* [VORLIEGENDER TEXT]:

----

Hildegard von Bingen
09.08.2009 um 11:03
Visionen der Hildegard von Bingen
Als Achtjährige (Stella Holzapfel) wird das visionär begabte Mädchen Hildegard von Bermersheim von ihren Eltern in das Benediktinerkloster Disibodenberg gebracht - eine kleine blonde Braut Christi. Der strenge Abt Kuno (Alexander Held) gibt sie in die Obhut der nur wenige Jahre älteren Jutta von Sponheim (Mareile Blendl), ihrer künftige Mentorin. Jutta fördert nicht nur ihre Musikbegabung, sondern gibt ihr auch das eigene Wissen weiter.
Glaube mit der Liebe zum Menschen nicht mit Selbstkasteiung und extremem Fasten
23 Jahre lebt Hildegard (Barbara Sukowa) als Nonne auf dem Disibodenberg. Als Jutta von Sponheim stirbt, entdeckt sie, gemeinsam mit ihrer Mit-Novizin Jutta (Lena Stolze), Spuren extremer Selbstkasteiung am ausgemergelten Körper. Ein Erlebnis, das sie schockiert und nachhaltig prägt. Sie schwört sich, solche Praktiken nicht zu dulden oder gar zu verlangen und lehnt es ab, durch Leiden und extremes Fasten Gott näher zu kommen. Ihr Glaube ist mit der Liebe zum Menschen verbunden.

----

* [EINTRÄGE]:

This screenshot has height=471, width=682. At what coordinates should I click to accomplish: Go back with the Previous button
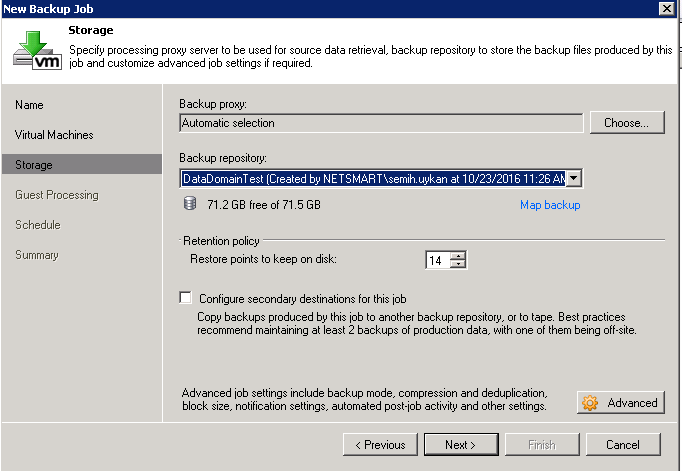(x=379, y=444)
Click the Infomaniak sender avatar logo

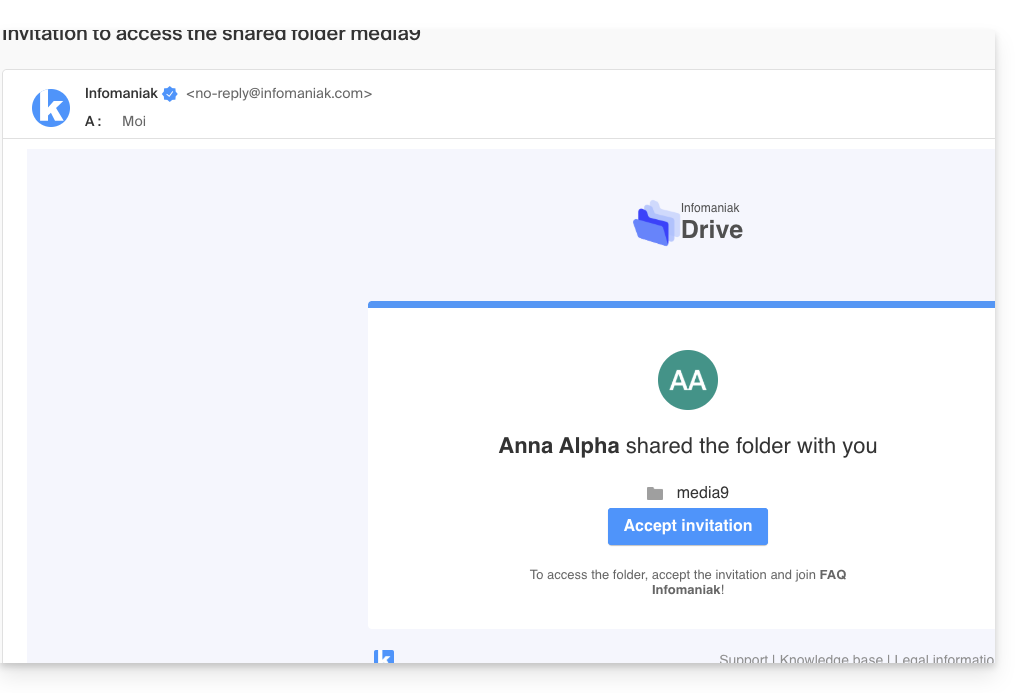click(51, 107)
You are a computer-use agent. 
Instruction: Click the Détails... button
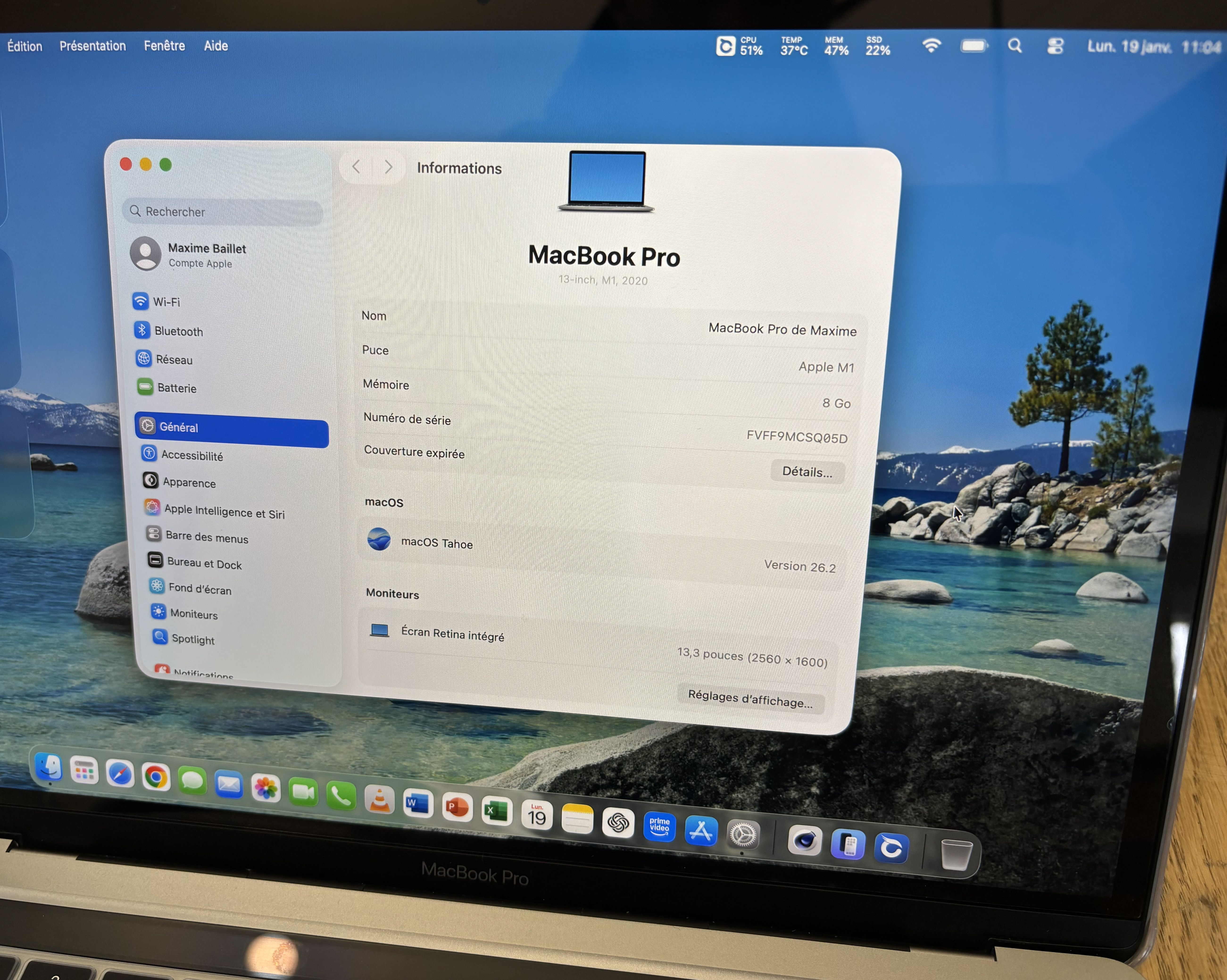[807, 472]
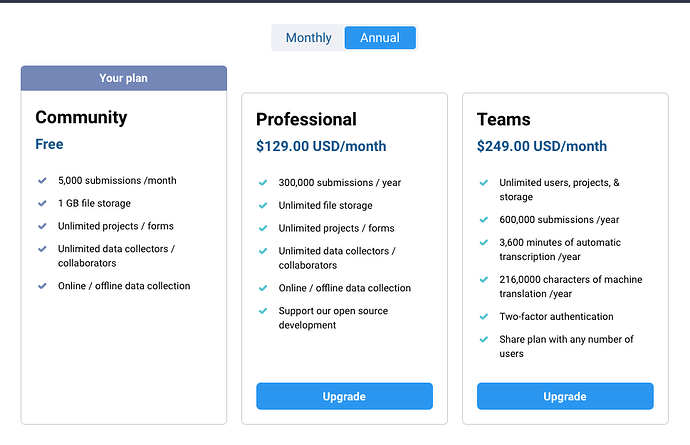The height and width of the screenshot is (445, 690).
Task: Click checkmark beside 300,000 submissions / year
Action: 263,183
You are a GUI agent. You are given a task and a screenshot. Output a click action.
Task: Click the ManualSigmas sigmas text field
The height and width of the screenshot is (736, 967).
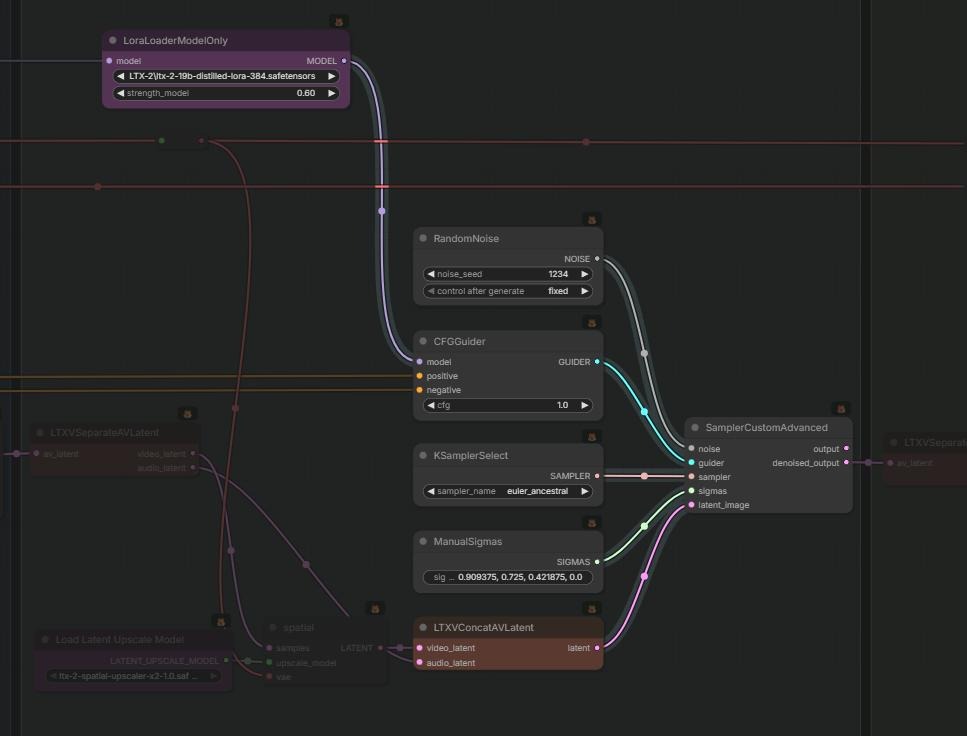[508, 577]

----

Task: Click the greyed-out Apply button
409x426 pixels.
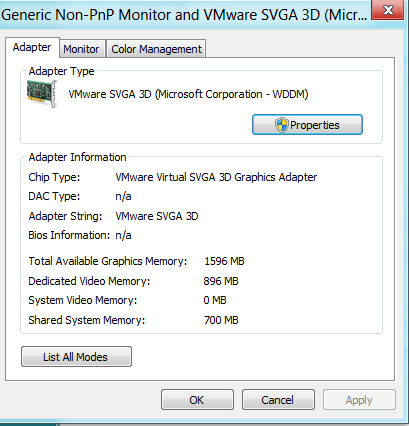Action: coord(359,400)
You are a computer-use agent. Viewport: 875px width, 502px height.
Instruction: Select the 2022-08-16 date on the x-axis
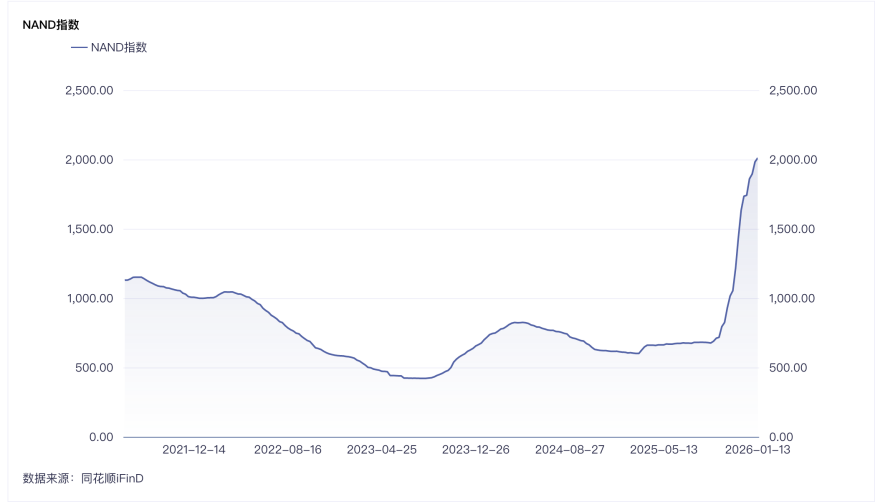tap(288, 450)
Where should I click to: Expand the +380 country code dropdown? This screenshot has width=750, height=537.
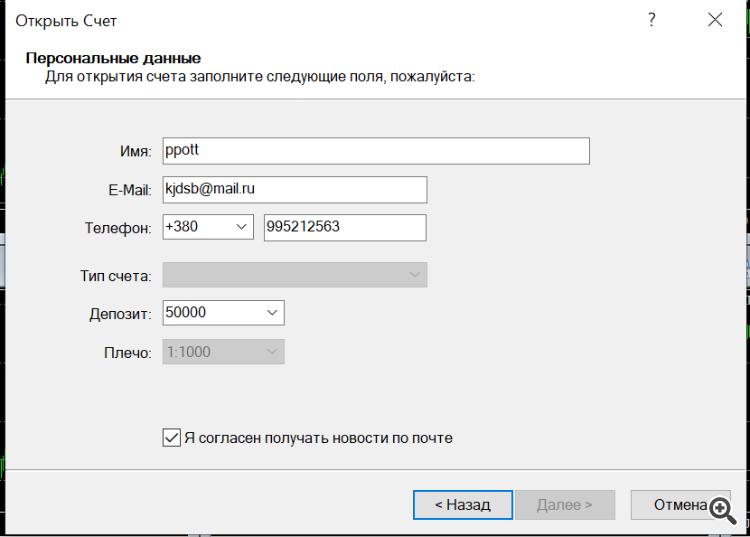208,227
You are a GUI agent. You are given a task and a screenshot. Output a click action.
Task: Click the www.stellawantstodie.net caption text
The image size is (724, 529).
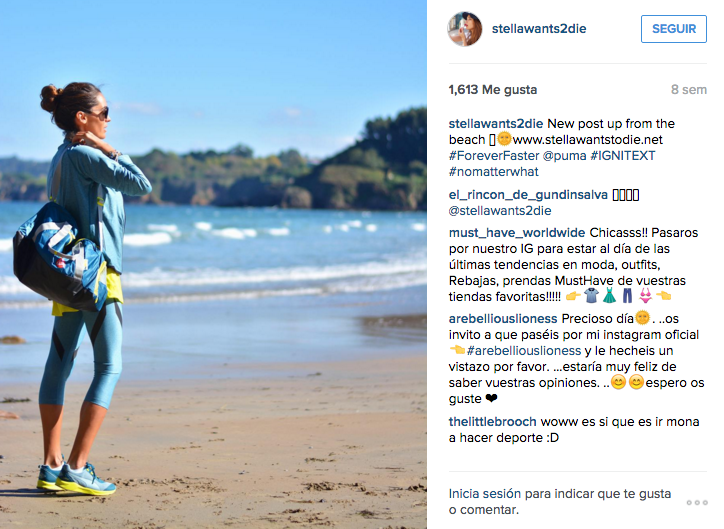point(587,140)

----

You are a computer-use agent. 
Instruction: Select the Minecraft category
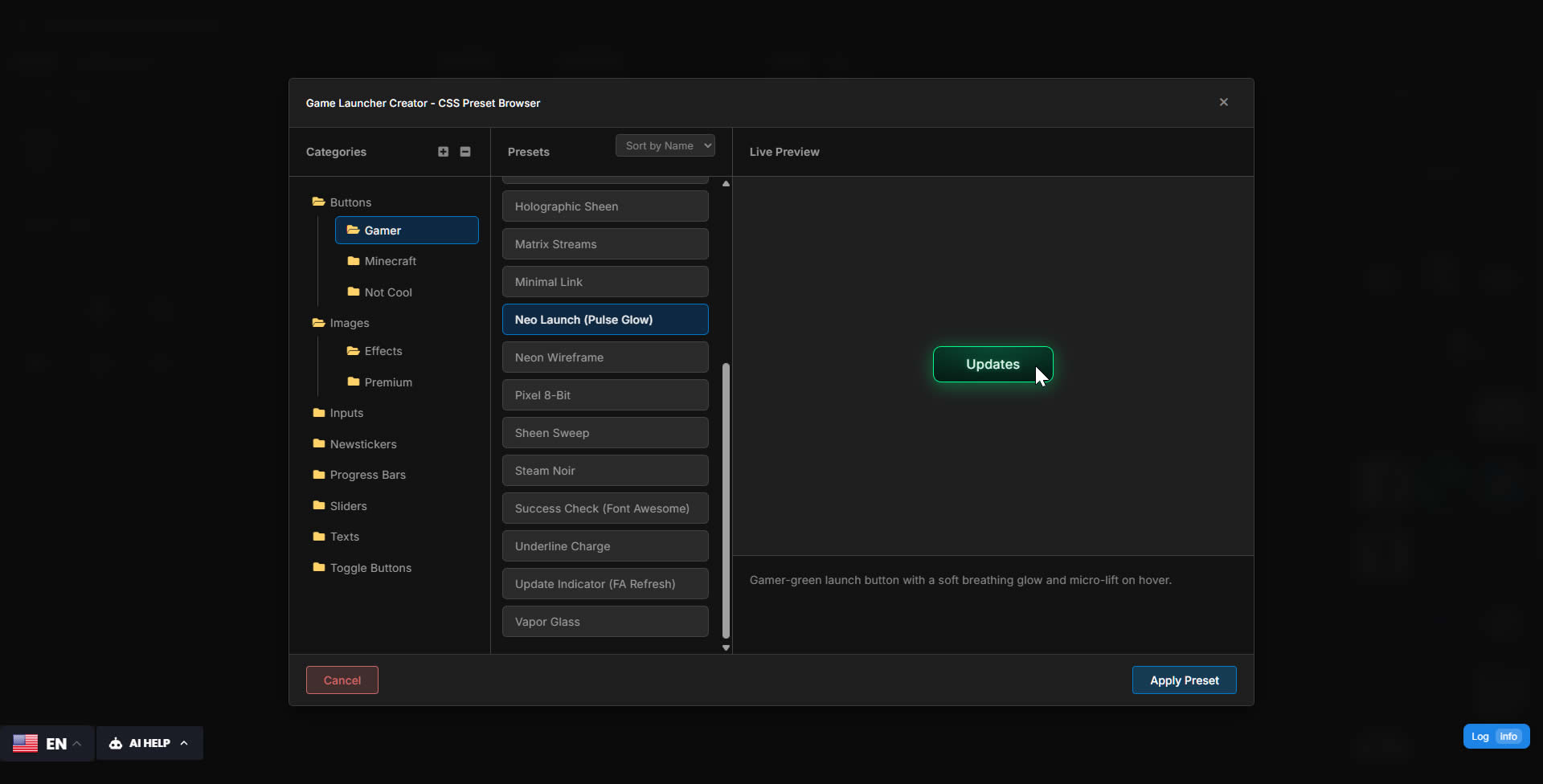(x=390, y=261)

----

* [ZU ERLEDIGENDE AUFGABEN]:
(1) Übersetzen Sie bitte den Satz „Ein Erlebnis, das sie schockiert und nachhaltig prägt.“ aus dem Text über Hildegard von Bingen ins Englische.
(2) Schreiben Sie aus dem Text über Hildegard von Bingen den Abschnitt ab, der mit „Glaube mit der“ beginnt und bis einschließlich „zum Menschen verbunden.“ reicht.

* [ENDERGEBNISSE]:
(1) An experience that shocks her and leaves a lasting mark on her.

(2)
Glaube mit der Liebe zum Menschen nicht mit Selbstkasteiung und extremem Fasten
23 Jahre lebt Hildegard (Barbara Sukowa) als Nonne auf dem Disibodenberg. Als Jutta von Sponheim stirbt, entdeckt sie, gemeinsam mit ihrer Mit-Novizin Jutta (Lena Stolze), Spuren extremer Selbstkasteiung am ausgemergelten Körper. Ein Erlebnis, das sie schockiert und nachhaltig prägt. Sie schwört sich, solche Praktiken nicht zu dulden oder gar zu verlangen und lehnt es ab, durch Leiden und extremes Fasten Gott näher zu kommen. Ihr Glaube ist mit der Liebe zum Menschen verbunden.